Russian forces in Ukraine suffered a net loss of 116 square kilometers of controlled territory in April 2026 — the first such loss since Ukraine's August 2024 incursion into Russia's Kursk Oblast — the Institute for the Study of War (ISW) reported on 2 May. The Russian rate of advance has been steadily declining since November 2025, with the average daily Russian gain across the first four months of 2026 falling to 2.9 km² — down from 9.76 km² per day in the same period of 2025.
Russia's slowing tempo on the ground in Ukraine has been visible in independent battlefield mapping for months, with the same pressures — Ukrainian deep strikes, drone interdiction of Russian logistics, and Ukraine's expanding own deep-strike industry — eroding the offensive calculus the Kremlin built around brute mass. Every month, Russian forces' failure to convert manpower losses into territorial gain widens the gap between what the Kremlin claims about the war.

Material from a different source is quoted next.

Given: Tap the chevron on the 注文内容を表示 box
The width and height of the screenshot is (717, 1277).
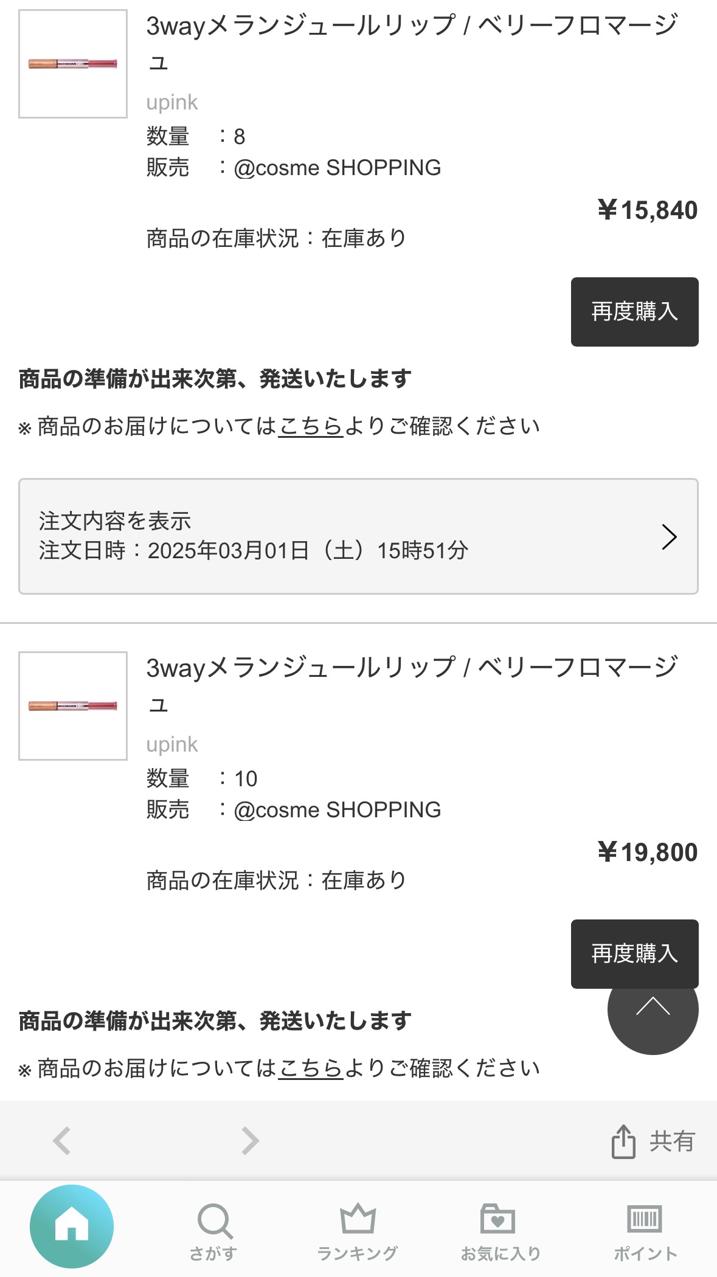Looking at the screenshot, I should [669, 536].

A 925 km² gap, year over year
ISW assessed Russian forces seized 1,443.35 km² between November 2025 and April 2026 — against 2,368.38 km² over the same six months a year earlier, a year-on-year drop of about 925 km².

The Institute flagged that the comparison is complicated by a Russian shift toward infiltration tactics through 2025, with small Russian groups penetrating into Ukrainian-held "gray zones" rather than seizing terrain outright. Including infiltrations, Russia's net April figure is 28.28 km² gained — but only because infiltrations papered over the 116 km² controlled-territory loss.

"The Kremlin uses Russian infiltration tactics in part to exaggerate Russian control of terrain"
That is ISW's direct framing in the 2 May assessment, with the think tank noting that Russian forces "do not control these infiltration areas, which are often collocated among Ukrainian positions in contested 'gray zones.'"
The Russian playbook, ISW writes, uses these incursions "in part to create the perception of continuous Russian advances across the front and to support Kremlin cognitive warfare efforts to exaggerate Russian successes."
Caveats: weather and methodology
ISW noted that part of the slowdown may be seasonal — eastern Ukraine's winter of 2025-2026 was about three degrees Fahrenheit (1.67°C) colder and significantly wetter than the previous winter, with rasputitsa mud degrading mechanized movement. In past years, Russian forces have stepped up advances in May and June as the ground dried out — whether that pattern returns in 2026 is unclear.
The think tank also said it had refined some area calculations in its mapping data, with no effect on previously assessed trendlines, and shifted to month-end-to-month comparisons going forward.